Spiritual Health and Recovery
Recovery, to be fully effective, requires a holistic approach, which is based on the notion that all parts of the person are interconnected. The process of treating addiction holistically involves physical detox, psychological support, emotional healing, and spirituality.
The meaning of spirituality is often misunderstood. Many think it is the same as religion and they apply the same level of scepticism they may have about religion to spirituality. Although all religions have spiritualism as part of faith, you can be ‘spiritual’ without being religious or a member of an organised religion.
Religion and spirituality differ in some significant ways. Religion is a specific set of organised beliefs and practices, usually shared by a community or group. On the other hand, spirituality has no prescribed values and instead aims to achieve a sense of peace, meaning and purpose through the process of developing beliefs around connecting with others.
Spirituality v Religion
The relationship between spirituality and religion can be compared to the game of football. Competitive football (religion) involves rules, referees, strips and club colours, etc. We play the game in a similar way that religion might guide us to find our spirituality. In contrast, kicking the ball around a park, without having to play on a proper pitch or follow the rules and regulations, can also give us enjoyment and fun while still expressing the essence of the game, similar to spiritual health. Some people may be both – religious and spiritual – but being religious doesn’t automatically make us spiritual, or vice versa.
Emotions and spirituality are distinct but linked, deeply intertwined with one another. In recovery, many practices recommended for nurturing spiritual health are similar to those used for improving emotional health because there is a connection between the two. Spirituality is about seeking a meaningful connection with something larger than ourselves through which we can achieve positive emotions, such as harmony, serenity, gratitude, and acceptance.
As with all other aspects of recovery, there are many ways to boost spirituality:
Expressing gratitude in recovery means truly appreciating the world around us. It is good practice to make daily lists of three to five things we are grateful for.
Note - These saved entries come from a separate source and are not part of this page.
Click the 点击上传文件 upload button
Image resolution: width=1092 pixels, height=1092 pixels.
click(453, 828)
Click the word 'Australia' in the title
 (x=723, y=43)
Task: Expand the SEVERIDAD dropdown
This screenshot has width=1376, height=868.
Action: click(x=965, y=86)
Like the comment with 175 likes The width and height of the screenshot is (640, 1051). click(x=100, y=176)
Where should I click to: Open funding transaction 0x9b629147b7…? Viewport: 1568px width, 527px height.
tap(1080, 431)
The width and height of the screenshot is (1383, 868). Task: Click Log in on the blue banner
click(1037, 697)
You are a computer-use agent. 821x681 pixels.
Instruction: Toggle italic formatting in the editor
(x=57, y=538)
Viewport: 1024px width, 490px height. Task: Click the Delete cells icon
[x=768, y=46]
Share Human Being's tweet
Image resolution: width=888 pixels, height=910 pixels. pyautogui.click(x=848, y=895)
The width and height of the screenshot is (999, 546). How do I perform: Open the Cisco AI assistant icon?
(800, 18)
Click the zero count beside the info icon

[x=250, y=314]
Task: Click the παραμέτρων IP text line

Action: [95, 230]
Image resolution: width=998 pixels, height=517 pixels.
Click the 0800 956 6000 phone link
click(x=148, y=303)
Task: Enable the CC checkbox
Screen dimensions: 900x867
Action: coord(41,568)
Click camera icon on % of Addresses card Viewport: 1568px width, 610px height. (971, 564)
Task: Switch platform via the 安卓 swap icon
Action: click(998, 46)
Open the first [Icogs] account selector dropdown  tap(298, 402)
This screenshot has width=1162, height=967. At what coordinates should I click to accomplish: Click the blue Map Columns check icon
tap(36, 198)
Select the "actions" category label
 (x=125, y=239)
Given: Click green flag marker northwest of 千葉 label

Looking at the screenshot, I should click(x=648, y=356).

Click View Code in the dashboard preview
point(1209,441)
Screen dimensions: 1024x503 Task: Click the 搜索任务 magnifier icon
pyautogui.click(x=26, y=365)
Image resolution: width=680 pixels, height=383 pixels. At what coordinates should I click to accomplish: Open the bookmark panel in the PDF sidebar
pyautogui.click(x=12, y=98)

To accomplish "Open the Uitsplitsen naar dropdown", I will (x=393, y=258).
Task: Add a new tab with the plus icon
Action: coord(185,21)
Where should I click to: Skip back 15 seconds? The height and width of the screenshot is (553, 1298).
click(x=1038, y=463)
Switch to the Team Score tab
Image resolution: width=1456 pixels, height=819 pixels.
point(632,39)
It can be a person, an experience, or simply the sun rising every morning.
Mindfulness has recently cropped up in Western culture but has been practised for hundreds of years in other cultures. It involves focusing on all the details that make life so beautiful and appreciate them. Mindfulness can be sought through meditation, which involves a series of exercises that focus on breathing and clearing our mind.
Volunteering our time and resources for someone else is one of the best ways to look outside ourselves. Doing volunteer work channels our energy and time into something tangible. This generates a sense of purpose, reduces stress, and allows us to reconnect with others.
We shouldn’t underestimate the importance of spirituality in recovery. No matter how we access and develop our spiritual side, the improvements to mindset and, ultimately, our recovery are remarkable.